On this day though I ended up thinking that the turning lane was on the right not the left. There was no dashed line like you would get in the US but a solid line that would indicate that there was two-way traffic on the road. I didn’t remember how it was I had turned before and hadn’t slept all that much the night before to really be fresh enough to decide the issue clearly. So I ended up in the right lane of what I thought was two-way traffic signaling for a left turn.
There was a militsia patrol car parked across the intersection just as before. One officer was outside talking to someone in the passenger seat through the window. He saw our car and immediately went around the front of the patrol car with his baton and stood there watching our car. It looked to me like something was up and I waited for him to do something, to signal me over some way. He didn’t do anything but just stood there watching our car.
He didn’t do anything so I pulled out and began to turn. At that point he signaled me with his baton to pull over. This is what we did and, when we stopped, he came over to my side of the car. “Did you know that you turned illegally over there?” He pointed across the road. “No, it was two-way traffic there. The line was solid,” I responded. “Well, it’s not two-way and you turned from the wrong lane. There’s a sign back there that tells you,” he said. My thought was that no one would see the sign—I didn’t see it—and that that sign, wherever it was, was only there to make the stop legitimate. But I said, “It looks like two-way traffic to me. Look at that truck,” and I pointed to a truck that was making the turn from the same lane I turned from, “He’s doing the same thing.” The officer took his baton, stepped out and signaled that truck to pull over too. He came back to me.
“I want to see your license and your registration.” I pulled out my Utah license and handed it over to him. He looked at it and turned it over and couldn’t understand any of it.

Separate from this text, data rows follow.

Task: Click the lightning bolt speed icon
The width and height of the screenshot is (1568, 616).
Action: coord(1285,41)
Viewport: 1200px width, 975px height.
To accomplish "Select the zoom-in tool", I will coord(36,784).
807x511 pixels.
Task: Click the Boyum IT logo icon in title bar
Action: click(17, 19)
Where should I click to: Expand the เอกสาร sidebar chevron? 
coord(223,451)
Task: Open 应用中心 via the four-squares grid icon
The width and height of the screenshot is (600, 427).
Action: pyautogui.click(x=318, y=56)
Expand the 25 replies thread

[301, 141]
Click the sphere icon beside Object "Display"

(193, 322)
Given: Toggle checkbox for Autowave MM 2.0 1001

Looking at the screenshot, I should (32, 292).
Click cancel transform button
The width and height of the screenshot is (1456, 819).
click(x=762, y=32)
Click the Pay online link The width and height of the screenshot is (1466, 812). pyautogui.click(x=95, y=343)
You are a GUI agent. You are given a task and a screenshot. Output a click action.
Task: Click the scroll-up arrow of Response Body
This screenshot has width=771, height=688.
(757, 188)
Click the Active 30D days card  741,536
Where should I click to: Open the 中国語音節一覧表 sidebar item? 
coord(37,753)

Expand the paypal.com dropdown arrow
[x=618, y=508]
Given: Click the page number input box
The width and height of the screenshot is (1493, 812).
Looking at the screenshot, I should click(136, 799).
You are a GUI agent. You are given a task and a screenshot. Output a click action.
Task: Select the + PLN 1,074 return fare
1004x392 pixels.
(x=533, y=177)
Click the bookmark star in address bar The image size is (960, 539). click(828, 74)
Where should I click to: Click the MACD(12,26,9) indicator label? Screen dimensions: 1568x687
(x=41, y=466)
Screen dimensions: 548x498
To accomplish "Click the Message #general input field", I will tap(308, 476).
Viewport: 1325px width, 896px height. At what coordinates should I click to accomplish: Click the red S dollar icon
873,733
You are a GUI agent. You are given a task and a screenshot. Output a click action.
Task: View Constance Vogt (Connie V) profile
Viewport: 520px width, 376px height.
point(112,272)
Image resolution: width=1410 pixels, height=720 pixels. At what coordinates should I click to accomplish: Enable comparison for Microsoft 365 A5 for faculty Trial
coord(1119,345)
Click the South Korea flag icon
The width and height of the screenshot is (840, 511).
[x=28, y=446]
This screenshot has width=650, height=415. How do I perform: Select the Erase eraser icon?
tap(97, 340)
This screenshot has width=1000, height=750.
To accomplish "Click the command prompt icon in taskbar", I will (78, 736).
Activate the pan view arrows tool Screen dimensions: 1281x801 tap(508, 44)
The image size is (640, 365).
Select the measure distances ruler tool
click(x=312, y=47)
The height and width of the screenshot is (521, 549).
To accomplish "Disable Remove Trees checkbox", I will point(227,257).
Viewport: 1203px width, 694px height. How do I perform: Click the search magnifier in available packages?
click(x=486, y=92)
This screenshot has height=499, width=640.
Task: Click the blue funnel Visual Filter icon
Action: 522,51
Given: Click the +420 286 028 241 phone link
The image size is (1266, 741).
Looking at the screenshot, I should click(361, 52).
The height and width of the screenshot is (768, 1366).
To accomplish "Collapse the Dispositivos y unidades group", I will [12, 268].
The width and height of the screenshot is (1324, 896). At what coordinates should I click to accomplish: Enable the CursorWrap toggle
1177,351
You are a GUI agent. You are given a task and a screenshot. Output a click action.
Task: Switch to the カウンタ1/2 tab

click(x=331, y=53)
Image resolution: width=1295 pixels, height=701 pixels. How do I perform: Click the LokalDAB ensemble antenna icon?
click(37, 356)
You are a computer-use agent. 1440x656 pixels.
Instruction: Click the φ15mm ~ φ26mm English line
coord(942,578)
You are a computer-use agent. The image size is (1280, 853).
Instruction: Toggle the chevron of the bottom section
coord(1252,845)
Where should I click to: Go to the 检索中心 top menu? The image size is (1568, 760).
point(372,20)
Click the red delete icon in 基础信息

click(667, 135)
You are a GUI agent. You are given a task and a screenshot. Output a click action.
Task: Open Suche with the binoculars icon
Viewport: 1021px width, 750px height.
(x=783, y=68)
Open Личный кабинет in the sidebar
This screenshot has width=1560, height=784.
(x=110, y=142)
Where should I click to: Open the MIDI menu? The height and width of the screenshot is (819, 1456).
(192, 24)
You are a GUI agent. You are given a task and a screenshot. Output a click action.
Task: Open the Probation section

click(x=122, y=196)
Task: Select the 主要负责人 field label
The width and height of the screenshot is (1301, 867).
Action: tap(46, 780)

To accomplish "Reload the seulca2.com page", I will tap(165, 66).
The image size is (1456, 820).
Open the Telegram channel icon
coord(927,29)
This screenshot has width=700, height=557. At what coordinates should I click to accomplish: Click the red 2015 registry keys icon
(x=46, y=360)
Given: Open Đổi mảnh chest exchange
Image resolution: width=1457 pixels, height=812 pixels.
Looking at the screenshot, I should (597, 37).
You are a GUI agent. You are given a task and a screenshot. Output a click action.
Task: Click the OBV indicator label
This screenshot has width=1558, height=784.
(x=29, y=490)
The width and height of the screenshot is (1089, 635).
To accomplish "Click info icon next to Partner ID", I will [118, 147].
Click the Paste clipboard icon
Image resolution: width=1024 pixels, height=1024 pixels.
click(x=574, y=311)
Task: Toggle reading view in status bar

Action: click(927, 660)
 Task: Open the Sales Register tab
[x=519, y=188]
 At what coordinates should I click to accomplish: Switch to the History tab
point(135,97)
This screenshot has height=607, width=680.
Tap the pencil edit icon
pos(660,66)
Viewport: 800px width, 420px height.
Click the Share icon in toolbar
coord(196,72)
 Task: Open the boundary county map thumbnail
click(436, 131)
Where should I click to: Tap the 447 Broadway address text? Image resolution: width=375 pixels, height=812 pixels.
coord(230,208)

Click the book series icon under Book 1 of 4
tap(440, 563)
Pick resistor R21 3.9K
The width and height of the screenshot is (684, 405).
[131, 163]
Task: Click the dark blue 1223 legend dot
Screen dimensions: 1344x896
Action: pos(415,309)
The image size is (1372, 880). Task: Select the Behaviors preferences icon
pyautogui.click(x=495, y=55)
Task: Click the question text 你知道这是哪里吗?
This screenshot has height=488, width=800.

It did have my picture on it and I think he understood that it was a license. But my handing that license over to him seemed to embarrass him a bit. Maybe that meant he couldn’t control the whole situation like he could with others, I don’t know. My registration seemed to be in order though.
My wife piped in and vouched for how good a driver I was. The guy was discomfited a bit and just told me that I needed to be careful about what I was doing. “I am going to let you go with a warning,” he said. “Would any police in the US let you go for making a wrong turn like this?” I said, no, that they wouldn’t, but I lied. I knew that police in the US would be likely to give a warning to a tourist who made a wrong turn—tourism is a vital industry in every state. But I thought it was best to stoke his ego a bit by giving him credit for something great that even police in the US wouldn’t do. He seemed to like that answer and told me to remember that. He waved us on and went over to talk to the poor truck driver.
So what was really going on? My cynical self says that this was a trap that allows the militsia to get motorists there and extract their toll charge. They are stopped and then begins the negotiation on price. He didn’t want to spend all that much time on us because it would have been more difficult to get us to pay any money. We were, as far as he knew, just tourists and don’t know that you need to pay the militsia to let you go. To take any more time with us would cut down on the numbers of other cars—and opportunities—that would come along. And he already had a better candidate in that truck driver he stopped.
That is the cynical me. That he would take money is a highly likely thing. That he might be out actually enforcing the law is possible but not very likely. But our little daughter and some other family members thought he was a very nice and kind man. Maybe they saw something I didn’t.